Spy case demos insider threat

February 27, 2001, 09:41 AM —  Computerworld — 

The career FBI agent charged with spying last week had significant IT experience and access, underscoring the growing threat to corporate data by insiders.

The agent, Robert Phillip Hanssen, was charged with spying for Russia since 1985. He allegedly gave Russian intelligence agents highly classified documents and details about U.S. intelligence sources and electronic surveillance, in exchange for an estimated $1.4 million in cash and diamonds.

According to a 100-page affidavit filed in the U.S. District Court in Alexandria, Va., Hanssen used his computer access to the FBI's Electronic Case File system, which contains classified information about ongoing FBI investigations, to check whether the FBI had been alerted to his activities.

The lesson for corporate America "is that companies tend to gain a false sense of security from strong perimeter security," like firewalls and intrusion-detection systems, said Eric Friedberg, a former computer and telecommunications crime coordinator at the U.S. Attorney's Office in New York. "What goes on behind the firewall can be even more damaging because of the degree of access insiders have."

Friedberg is now a computer crime consultant at Stroz Associates LLC in New York. During the past six months, the firm has worked with half a dozen companies that have been victimized by insiders, said Friedberg. Those cases involved everything from deleted files to cases where individuals covertly set up competing businesses on their employers' servers, he said.

Because Hanssen was an authorized user, his queries didn't raise any suspicion. However, after Hanssen was arrested while allegedly dropping off classified paper documents for his Russian handlers, the FBI was able to correlate his log activity in the database with his espionage activities.

"In short, the trusted insider betrayed his trust without detection," FBI Director Louis Freeh said during a press conference.

Freeh has since ordered that a special panel be formed to review all FBI processes and systems and to study the issue of insider abuse.

According to a survey of 359 companies by the FBI and the Computer Security Institute in San Francisco, companies lost more than $50 million last year as a result of unauthorized insider access and abuse of IT systems. Some 38% of firms in the survey reported between one and five incidents of insider abuse. Another 37% said they didn't know how many breaches had taken place.

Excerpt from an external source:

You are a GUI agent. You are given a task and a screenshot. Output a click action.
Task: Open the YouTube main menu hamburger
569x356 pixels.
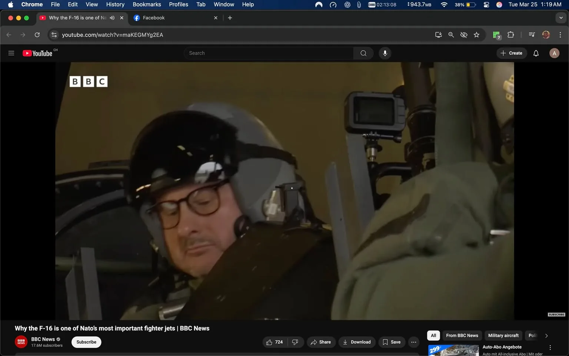tap(11, 53)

Hanssen was assigned to the New York Field Office's intelligence division in 1979 to help establish the FBI's automated counterintelligence database in that office. Investigators characterized Hanssen as having a "high degree of computer technology expertise."

Hanssen made extensive use of computer media, such as encrypted floppy disks, removable storage devices and a Palm II handheld computer, to communicate with Russian intelligence officers, according to the affidavit. He provided as many as 26 encrypted floppy disks during the course of his activities, it said. Hanssen used a technique called 40-track mode, in which a floppy disk is made to have slightly less capacity than normal, allowing text to be hidden in what appears to be a blank disk.

"Security is not mainly about software or biometrics. First and foremost, it's about people and policies," said Richard Hunter, a security analyst at Stamford, Conn.-based Gartner Group Inc.

One way companies can protect themselves from insider abuse is to focus on what their networks can tell them about what's going on inside the company, said Friedberg. He recommended that companies look into artificial intelligence-enabled software that can tip administrators off to anomalous activity on the network.

Allen Thomson, a former CIA scientist, suggested that maybe the FBI and companies should consider using the two-person integrity rule for all sensitive database searches and system operations as a means to reduce the chance that information will be deliberately compromised. That means two people would have to agree to the searches and both would bear witness to what was being done and why. The intelligence community routinely uses the two-person integrity rule for things such as handling cryptographic keys and other highly sensitive data.

"This would be a pain but might cut down on unauthorized/malicious use," Thomson said. The downside, however, is that this could frighten some users and cause them not to use the tools that are available to them, he said. So, "roaming around and looking for anomalies and patterns is [still] a good thing in many disciplines, counterintelligence among them."